Required action: Copying task for the records below: reproduce each one exactly and drop the pictures.

*-*-*

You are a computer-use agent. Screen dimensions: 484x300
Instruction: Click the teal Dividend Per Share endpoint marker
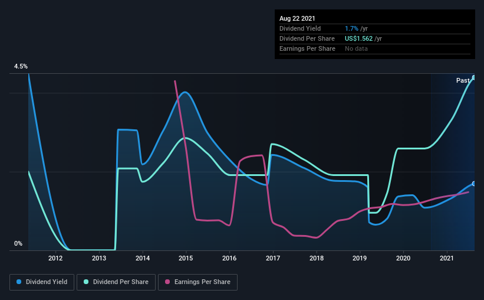coord(474,77)
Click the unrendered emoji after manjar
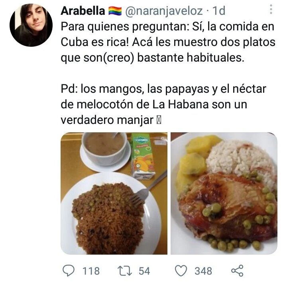Screen dimensions: 287x283 [x=159, y=121]
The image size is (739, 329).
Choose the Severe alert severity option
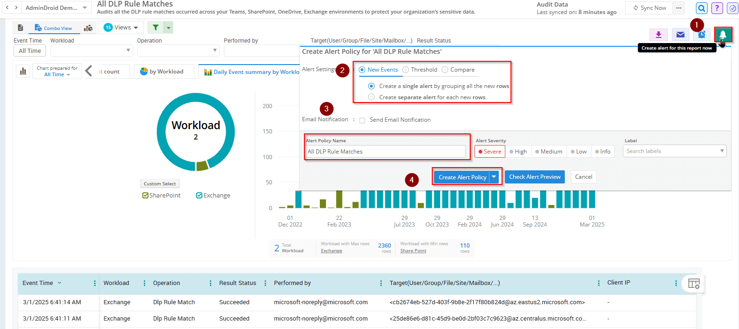coord(490,152)
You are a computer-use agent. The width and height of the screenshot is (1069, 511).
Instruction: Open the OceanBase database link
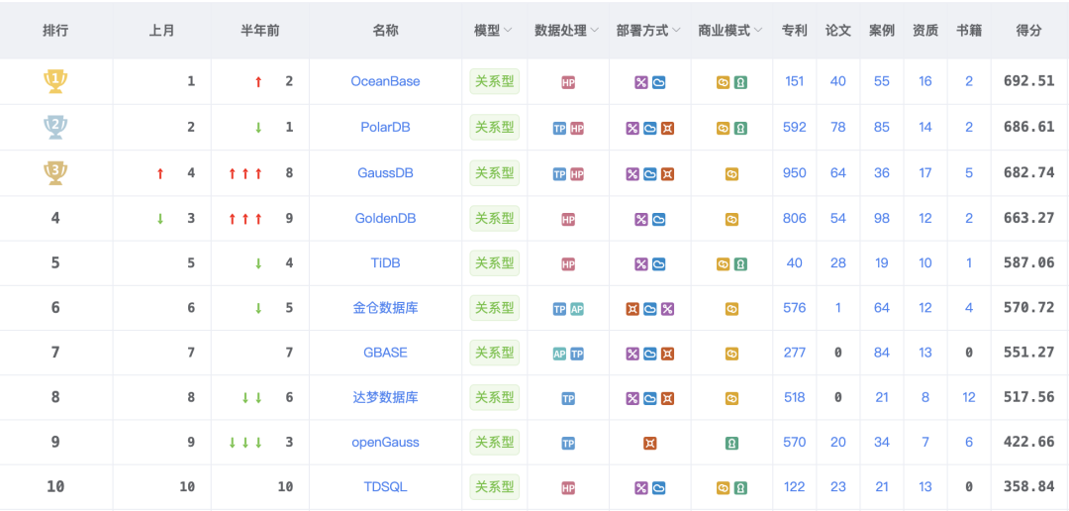pyautogui.click(x=385, y=81)
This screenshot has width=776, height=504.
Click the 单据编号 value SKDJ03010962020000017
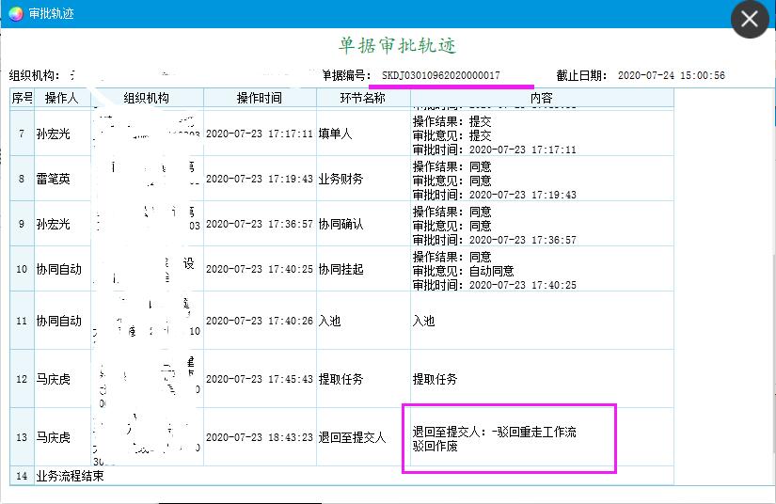click(x=440, y=75)
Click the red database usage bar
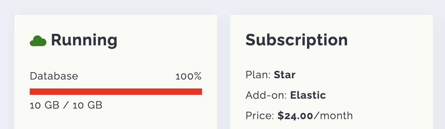The image size is (445, 129). pos(116,92)
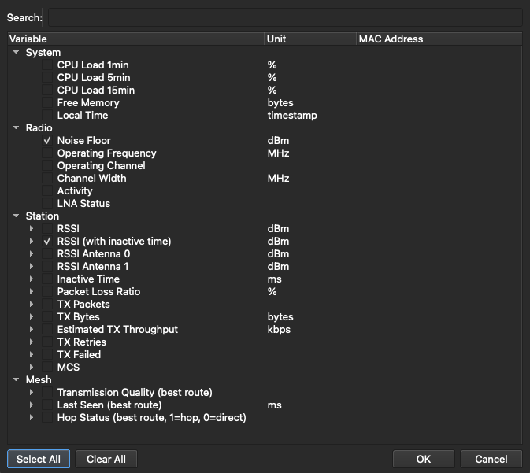The image size is (530, 473).
Task: Uncheck the Noise Floor checkbox
Action: (48, 141)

*-*-*

Response area:
You are a computer-use agent. Screen dimensions: 484x300
Instruction: Click the teal Dividend Per Share endpoint marker
coord(474,77)
Click the unrendered emoji after manjar
Screen dimensions: 287x283 [x=159, y=121]
The image size is (739, 329).
Choose the Severe alert severity option
coord(490,152)
You are a computer-use agent. The width and height of the screenshot is (1069, 511).
Instruction: Open the OceanBase database link
pyautogui.click(x=385, y=81)
This screenshot has width=776, height=504.
Click the 单据编号 value SKDJ03010962020000017
click(x=440, y=75)
Click the red database usage bar
The image size is (445, 129). pos(116,92)
The image size is (530, 473).
Task: Uncheck the Noise Floor checkbox
Action: (48, 141)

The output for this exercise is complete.